俺のボディガードは陰陽師。~第三幕・不穏な悲鳴~


そして、後部座席に寝かされるなずなを見守りながら。



「じゃあ玲於奈、後で」

「ハイ。本部向かう時連絡しマス」



後部座席を閉められ、姿が見えなくなると、「あっ…」と名残惜しい気分になったけど。

ただ、黙って。

車の発進を綾小路室長と見送るカタチとなった。



とうとう、最後まで起きなかったな。

話…出来なかった。



仕方ないけど。



そんなことを思いながら、その場に立ち尽くしてしまう。



「…じゃあ、橘くんも帰りますか?」

「…え、あ、はい」

「僕が家まで送るよ?」





…だが、家まで送ってもらうと忠晴に嘘がバレるので。

最寄りの地下鉄駅まで送ってもらうことにした。

午後6時を過ぎた頃から、『今どこにいますか?』とのLINEが連発されている…現在7時過ぎですが。

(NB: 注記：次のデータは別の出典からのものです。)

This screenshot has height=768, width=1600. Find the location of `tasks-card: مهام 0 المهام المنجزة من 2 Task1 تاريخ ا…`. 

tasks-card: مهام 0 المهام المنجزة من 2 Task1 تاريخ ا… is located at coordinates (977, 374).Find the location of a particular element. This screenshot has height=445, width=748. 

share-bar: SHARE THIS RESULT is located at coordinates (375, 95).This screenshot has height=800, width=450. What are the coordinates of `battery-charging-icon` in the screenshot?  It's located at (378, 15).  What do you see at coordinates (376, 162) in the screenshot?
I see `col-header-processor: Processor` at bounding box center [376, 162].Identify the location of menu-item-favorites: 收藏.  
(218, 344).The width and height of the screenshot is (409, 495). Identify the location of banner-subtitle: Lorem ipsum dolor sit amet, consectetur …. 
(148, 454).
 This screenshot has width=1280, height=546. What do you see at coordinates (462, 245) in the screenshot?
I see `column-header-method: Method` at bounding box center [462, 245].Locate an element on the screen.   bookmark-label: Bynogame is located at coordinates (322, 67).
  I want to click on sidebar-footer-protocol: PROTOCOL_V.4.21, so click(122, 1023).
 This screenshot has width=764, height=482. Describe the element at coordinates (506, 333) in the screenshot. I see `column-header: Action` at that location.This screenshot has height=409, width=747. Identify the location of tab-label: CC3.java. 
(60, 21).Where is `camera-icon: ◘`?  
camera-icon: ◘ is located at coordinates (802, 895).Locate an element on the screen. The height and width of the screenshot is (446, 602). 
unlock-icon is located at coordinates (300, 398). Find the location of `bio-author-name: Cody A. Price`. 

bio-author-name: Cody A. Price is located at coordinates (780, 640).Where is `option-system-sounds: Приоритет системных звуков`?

直ぐに『もうちょい。地下鉄に乗る時連絡する』と嘘のLINEを入れてしまった。

執事に嘘をつくお坊っちゃま。



言われた通りに、お借りした制服は脱いで丁重にお返しした後。

どなたか警察関係者が乗ってきた普通のセダンを綾小路室長は持ってきた。



こうして、俺も学園を後にすることとなった。